Step 1: Structure Your App

Your deployed app needs to do four things in a single script:

Accept a document (file upload)
Chunk and embed the document
Search for relevant chunks when the user asks a question
Generate an answer using an LLM with the retrieved chunks as context

All of this goes into one file: app.py. Hugging Face Spaces runs this file automatically.

Here is the project structure:

my-rag-app/
├── app.py              # The entire application
├── requirements.txt    # Dependencies
└── README.md           # Hugging Face Space metadata (auto-generated)

Step 2: Create requirements.txt

Create a requirements.txt file with the dependencies your app needs:

gradio>=4.0.0
langchain>=0.1.0
langchain-community>=0.0.10
langchain-openai>=0.0.5
chromadb>=0.4.0
sentence-transformers>=2.2.0

Step 3: Build the Gradio App

This is the complete app.py. Read through it — every section maps to a step in the RAG pipeline you already know:

import os
import gradio as gr
from langchain.text_splitter import RecursiveCharacterTextSplitter
from langchain_community.vectorstores import Chroma
from langchain_community.embeddings import HuggingFaceEmbeddings
from langchain_openai import ChatOpenAI
from langchain.chains import RetrievalQA

# --- Configuration ---
CHUNK_SIZE = 500
CHUNK_OVERLAP = 50
EMBEDDING_MODEL = "sentence-transformers/all-MiniLM-L6-v2"
TOP_K = 3

# --- Global state ---
vector_store = None
qa_chain = None


def process_document(file, openai_key):
    """Ingest a document: chunk it, embed it, store it."""
    global vector_store, qa_chain

    if not openai_key or not openai_key.strip():
        return "Please enter your OpenAI API key."

    if file is None:
        return "Please upload a file."

    # Read the uploaded file
    with open(file.name, "r", encoding="utf-8", errors="ignore") as f:
        text = f.read()

    if not text.strip():
        return "The uploaded file is empty."

    # Step 1: Chunk the text
    splitter = RecursiveCharacterTextSplitter(
        chunk_size=CHUNK_SIZE,
        chunk_overlap=CHUNK_OVERLAP,
    )
    chunks = splitter.split_text(text)

    # Step 2: Embed and store in ChromaDB
    embeddings = HuggingFaceEmbeddings(model_name=EMBEDDING_MODEL)
    vector_store = Chroma.from_texts(
        texts=chunks,
        embedding=embeddings,
    )

    # Step 3: Create the QA chain
    llm = ChatOpenAI(
        model_name="gpt-3.5-turbo",
        temperature=0.1,
        openai_api_key=openai_key,
    )
    qa_chain = RetrievalQA.from_chain_type(
        llm=llm,
        chain_type="stuff",
        retriever=vector_store.as_retriever(search_kwargs={"k": TOP_K}),
        return_source_documents=True,
    )

    return f"Document processed: {len(chunks)} chunks created and embedded."

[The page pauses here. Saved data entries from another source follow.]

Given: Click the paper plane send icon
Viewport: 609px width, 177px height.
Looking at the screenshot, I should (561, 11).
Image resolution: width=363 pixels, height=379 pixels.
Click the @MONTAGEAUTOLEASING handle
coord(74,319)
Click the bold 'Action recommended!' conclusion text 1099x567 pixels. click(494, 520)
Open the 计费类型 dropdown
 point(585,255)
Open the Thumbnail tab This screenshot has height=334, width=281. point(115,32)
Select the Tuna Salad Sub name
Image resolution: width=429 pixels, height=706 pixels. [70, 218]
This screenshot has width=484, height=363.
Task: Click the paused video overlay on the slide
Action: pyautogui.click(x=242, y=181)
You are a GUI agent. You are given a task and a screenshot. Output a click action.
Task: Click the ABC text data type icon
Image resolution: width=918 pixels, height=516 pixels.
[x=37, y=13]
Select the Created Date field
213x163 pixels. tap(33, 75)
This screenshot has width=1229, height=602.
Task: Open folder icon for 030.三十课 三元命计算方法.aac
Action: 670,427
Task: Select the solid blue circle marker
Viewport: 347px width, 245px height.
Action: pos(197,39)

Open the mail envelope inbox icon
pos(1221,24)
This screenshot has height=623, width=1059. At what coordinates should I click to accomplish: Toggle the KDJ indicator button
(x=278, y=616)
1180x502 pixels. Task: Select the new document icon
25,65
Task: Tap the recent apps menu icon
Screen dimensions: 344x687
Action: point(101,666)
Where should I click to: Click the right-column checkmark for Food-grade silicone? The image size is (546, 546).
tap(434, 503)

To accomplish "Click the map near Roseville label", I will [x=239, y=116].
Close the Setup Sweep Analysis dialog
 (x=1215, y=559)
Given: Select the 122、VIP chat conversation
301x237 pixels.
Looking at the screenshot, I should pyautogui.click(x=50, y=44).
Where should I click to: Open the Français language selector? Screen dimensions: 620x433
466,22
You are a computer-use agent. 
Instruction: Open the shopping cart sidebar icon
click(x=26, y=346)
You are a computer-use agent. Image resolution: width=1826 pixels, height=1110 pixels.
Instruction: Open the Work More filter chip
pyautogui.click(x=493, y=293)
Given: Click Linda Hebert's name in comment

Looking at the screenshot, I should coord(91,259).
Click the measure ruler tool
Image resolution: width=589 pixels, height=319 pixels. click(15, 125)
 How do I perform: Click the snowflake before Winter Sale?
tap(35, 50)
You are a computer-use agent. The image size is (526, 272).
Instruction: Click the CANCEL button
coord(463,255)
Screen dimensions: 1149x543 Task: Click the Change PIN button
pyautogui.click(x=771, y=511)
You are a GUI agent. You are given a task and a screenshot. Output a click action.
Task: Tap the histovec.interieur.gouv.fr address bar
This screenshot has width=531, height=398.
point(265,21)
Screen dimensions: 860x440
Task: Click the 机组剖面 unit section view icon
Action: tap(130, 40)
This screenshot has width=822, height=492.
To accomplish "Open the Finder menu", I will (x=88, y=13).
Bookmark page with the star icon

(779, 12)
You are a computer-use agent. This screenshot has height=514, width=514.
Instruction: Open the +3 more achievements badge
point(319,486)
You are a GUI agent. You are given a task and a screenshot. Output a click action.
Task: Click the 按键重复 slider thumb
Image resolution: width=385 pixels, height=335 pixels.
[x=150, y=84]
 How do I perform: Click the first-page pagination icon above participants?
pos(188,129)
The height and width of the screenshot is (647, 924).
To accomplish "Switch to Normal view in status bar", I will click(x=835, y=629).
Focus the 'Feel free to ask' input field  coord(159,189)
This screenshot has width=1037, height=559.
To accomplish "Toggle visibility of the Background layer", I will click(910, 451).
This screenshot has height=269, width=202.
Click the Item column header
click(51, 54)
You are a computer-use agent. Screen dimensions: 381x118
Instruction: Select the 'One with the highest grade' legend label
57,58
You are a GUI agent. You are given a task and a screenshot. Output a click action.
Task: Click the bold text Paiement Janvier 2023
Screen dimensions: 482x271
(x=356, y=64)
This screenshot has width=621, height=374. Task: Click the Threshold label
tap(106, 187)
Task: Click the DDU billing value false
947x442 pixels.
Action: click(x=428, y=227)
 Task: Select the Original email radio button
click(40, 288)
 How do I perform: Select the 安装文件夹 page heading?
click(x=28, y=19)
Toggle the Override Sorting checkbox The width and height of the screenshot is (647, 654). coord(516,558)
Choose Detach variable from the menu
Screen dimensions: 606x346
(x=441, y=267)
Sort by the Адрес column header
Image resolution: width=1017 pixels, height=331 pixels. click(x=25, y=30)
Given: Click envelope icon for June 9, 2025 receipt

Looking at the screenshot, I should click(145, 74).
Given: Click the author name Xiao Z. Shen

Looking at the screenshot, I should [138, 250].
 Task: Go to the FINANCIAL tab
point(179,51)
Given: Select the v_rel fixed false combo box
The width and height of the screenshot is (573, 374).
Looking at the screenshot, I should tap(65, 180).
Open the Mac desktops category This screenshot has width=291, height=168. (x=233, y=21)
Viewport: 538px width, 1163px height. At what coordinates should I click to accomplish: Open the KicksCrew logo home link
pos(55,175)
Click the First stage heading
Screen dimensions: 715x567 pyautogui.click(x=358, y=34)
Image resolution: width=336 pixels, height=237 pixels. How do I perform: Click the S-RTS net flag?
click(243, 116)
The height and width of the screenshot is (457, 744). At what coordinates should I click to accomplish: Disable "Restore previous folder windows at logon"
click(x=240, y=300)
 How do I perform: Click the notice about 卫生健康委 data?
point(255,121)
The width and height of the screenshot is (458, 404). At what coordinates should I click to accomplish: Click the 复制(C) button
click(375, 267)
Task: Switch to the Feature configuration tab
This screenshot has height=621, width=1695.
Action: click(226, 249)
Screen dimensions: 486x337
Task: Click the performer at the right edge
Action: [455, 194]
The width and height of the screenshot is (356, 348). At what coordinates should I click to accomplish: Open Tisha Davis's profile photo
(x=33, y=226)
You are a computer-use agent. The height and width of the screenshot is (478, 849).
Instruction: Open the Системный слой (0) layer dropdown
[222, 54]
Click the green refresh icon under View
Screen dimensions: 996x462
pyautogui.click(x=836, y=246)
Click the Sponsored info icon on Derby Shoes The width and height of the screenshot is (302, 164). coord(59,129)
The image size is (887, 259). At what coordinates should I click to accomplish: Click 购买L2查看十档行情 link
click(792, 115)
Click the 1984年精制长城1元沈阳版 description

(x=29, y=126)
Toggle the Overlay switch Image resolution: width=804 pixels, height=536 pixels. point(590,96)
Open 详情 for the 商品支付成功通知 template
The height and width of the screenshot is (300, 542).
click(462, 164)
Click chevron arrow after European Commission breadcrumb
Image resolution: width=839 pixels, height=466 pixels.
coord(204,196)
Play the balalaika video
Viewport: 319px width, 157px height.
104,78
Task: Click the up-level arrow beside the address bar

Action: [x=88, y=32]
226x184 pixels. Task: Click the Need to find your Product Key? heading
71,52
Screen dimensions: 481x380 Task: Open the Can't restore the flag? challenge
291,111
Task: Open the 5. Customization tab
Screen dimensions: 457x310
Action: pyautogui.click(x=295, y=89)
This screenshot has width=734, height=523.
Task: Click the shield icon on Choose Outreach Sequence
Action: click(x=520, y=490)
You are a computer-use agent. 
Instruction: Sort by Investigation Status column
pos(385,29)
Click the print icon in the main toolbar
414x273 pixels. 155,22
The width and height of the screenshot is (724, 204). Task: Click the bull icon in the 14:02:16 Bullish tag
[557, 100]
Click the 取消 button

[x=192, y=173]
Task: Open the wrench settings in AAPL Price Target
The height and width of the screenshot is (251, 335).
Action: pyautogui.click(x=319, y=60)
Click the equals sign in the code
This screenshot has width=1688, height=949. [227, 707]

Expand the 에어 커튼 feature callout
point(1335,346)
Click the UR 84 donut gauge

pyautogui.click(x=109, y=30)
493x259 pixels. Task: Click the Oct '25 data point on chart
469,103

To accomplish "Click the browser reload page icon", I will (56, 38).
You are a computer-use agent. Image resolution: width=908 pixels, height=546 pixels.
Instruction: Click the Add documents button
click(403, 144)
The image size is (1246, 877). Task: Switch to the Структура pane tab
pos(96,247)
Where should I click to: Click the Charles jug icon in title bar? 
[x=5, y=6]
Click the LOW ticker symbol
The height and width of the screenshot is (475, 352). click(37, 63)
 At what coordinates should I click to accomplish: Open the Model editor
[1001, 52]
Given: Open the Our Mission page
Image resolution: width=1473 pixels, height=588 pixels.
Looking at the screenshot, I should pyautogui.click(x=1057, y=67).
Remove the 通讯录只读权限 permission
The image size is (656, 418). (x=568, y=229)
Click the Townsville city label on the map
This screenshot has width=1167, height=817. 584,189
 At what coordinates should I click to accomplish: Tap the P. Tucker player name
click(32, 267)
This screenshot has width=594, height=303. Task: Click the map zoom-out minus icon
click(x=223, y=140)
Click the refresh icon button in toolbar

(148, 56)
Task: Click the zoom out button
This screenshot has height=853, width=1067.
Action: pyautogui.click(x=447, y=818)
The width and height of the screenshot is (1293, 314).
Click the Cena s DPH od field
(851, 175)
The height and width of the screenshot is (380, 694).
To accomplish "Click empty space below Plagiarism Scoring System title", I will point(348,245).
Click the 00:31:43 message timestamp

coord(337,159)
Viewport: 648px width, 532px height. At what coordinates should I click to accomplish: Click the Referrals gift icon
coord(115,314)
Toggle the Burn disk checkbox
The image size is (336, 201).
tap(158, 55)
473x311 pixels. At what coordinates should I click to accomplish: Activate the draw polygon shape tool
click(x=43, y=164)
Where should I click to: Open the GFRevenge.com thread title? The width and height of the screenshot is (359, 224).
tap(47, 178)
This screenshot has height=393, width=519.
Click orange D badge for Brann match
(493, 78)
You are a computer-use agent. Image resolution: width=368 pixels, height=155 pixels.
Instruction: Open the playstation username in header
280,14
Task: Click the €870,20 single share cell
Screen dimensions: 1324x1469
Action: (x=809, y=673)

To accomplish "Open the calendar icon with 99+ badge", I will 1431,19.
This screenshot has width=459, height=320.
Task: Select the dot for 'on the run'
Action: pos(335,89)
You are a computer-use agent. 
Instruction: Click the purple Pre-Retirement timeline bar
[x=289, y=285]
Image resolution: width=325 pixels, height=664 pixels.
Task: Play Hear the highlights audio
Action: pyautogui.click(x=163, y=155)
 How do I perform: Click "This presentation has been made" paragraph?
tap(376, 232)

def ask_question(question):
    """Retrieve relevant chunks and generate an answer."""
    if qa_chain is None:
        return "Please upload a document first.", ""

    if not question.strip():
        return "Please enter a question.", ""

    result = qa_chain.invoke({"query": question})
    answer = result["result"]

    # Format source chunks for display
    sources = []
    for i, doc in enumerate(result["source_documents"]):
        preview = doc.page_content[:200]
        sources.append(f"**Chunk {i + 1}:**\n{preview}...")

    sources_text = "\n\n---\n\n".join(sources)
    return answer, sources_text


# --- Gradio Interface ---
with gr.Blocks(
    title="RAG Chatbot",
    theme=gr.themes.Soft(primary_hue="blue"),
) as app:
    gr.Markdown("# RAG Chatbot")
    gr.Markdown(
        "Upload a `.txt` or `.md` file, then ask questions about it. "
        "Your document is chunked, embedded, and searched in real time."
    )

    with gr.Row():
        with gr.Column(scale=1):
            gr.Markdown("### 1. Setup")
            api_key_input = gr.Textbox(
                label="OpenAI API Key",
                type="password",
                placeholder="sk-...",
            )
            file_input = gr.File(
                label="Upload Document (.txt or .md)",
                file_types=[".txt", ".md"],
            )
            process_btn = gr.Button("Process Document", variant="primary")
            status_output = gr.Textbox(label="Status", interactive=False)

        with gr.Column(scale=2):
            gr.Markdown("### 2. Ask Questions")
            question_input = gr.Textbox(
                label="Your Question",
                placeholder="What is this document about?",
                lines=2,
            )
            ask_btn = gr.Button("Ask", variant="primary")
            answer_output = gr.Markdown(label="Answer")
            gr.Markdown("**Retrieved Chunks:**")
            sources_output = gr.Markdown()

    # Wire up the buttons
    process_btn.click(
        fn=process_document,
        inputs=[file_input, api_key_input],
        outputs=[status_output],
    )
    ask_btn.click(
        fn=ask_question,
        inputs=[question_input],
        outputs=[answer_output, sources_output],
    )
    question_input.submit(
        fn=ask_question,
        inputs=[question_input],
        outputs=[answer_output, sources_output],
    )

# Launch the app
app.launch()

Test it locally first:

python app.py

This opens a Gradio interface in your browser at http://localhost:7860. Upload a text file, enter your API key, process the document, and ask a question. Make sure it works before deploying.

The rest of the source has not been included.